◆ **Work instructions**:
Extract every line of the rows that contains the word "Where". Copy each such line in full.

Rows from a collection

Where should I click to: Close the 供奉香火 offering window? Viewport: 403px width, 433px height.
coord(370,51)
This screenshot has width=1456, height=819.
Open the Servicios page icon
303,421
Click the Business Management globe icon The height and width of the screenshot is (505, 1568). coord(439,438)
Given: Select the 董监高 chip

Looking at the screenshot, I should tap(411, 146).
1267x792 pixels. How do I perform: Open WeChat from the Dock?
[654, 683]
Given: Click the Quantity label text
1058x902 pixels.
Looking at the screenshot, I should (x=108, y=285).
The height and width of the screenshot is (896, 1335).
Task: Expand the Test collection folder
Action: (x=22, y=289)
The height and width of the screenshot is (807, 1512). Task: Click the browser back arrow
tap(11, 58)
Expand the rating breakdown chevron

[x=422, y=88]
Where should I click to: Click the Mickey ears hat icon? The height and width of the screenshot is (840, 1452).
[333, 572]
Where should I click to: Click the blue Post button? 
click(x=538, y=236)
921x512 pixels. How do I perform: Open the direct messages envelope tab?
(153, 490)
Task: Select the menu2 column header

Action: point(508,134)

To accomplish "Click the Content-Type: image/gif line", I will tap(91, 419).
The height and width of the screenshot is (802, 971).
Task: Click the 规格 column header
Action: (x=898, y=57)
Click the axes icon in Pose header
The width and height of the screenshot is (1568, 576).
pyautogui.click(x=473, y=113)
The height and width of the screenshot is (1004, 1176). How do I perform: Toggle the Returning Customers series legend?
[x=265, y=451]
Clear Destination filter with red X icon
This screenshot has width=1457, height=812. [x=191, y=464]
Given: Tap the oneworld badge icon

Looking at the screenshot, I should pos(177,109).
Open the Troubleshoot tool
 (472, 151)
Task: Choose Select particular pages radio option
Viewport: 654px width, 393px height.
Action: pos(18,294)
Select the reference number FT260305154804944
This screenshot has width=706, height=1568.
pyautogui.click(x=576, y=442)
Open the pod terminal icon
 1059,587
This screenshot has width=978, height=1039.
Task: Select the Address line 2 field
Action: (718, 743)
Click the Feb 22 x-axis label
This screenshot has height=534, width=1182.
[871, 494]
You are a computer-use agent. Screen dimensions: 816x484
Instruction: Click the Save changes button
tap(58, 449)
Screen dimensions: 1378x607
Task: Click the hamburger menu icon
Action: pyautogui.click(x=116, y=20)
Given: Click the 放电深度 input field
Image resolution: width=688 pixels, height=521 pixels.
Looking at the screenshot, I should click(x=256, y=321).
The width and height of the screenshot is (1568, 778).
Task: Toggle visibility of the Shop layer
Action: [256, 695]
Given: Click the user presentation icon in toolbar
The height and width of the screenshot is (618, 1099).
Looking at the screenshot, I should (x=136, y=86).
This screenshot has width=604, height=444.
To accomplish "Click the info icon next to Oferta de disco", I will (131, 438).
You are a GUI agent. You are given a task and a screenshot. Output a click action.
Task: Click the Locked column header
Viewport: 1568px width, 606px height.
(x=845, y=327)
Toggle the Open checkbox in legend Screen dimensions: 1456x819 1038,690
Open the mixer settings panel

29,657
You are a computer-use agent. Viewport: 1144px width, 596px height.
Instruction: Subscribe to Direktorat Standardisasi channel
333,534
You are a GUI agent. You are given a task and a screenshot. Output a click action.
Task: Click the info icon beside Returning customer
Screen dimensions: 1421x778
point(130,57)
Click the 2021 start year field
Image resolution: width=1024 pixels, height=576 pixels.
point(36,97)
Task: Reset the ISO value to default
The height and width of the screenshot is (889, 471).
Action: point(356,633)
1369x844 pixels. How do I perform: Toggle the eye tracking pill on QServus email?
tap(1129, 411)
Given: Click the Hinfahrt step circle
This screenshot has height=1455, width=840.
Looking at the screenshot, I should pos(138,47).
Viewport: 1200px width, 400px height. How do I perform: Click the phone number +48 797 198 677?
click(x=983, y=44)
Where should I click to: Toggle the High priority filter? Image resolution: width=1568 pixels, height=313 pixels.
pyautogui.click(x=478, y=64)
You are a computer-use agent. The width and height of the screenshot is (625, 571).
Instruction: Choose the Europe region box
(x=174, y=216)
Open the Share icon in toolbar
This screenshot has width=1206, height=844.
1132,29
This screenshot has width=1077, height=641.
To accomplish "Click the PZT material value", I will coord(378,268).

◆ **Correct result**:
Where should I click to: Close the 供奉香火 offering window? Viewport: 403px width, 433px height.
Where should I click to: Click the Mickey ears hat icon? The height and width of the screenshot is (840, 1452).
Where should I click to: Click the blue Post button? 
Where should I click to: Toggle the High priority filter? Image resolution: width=1568 pixels, height=313 pixels.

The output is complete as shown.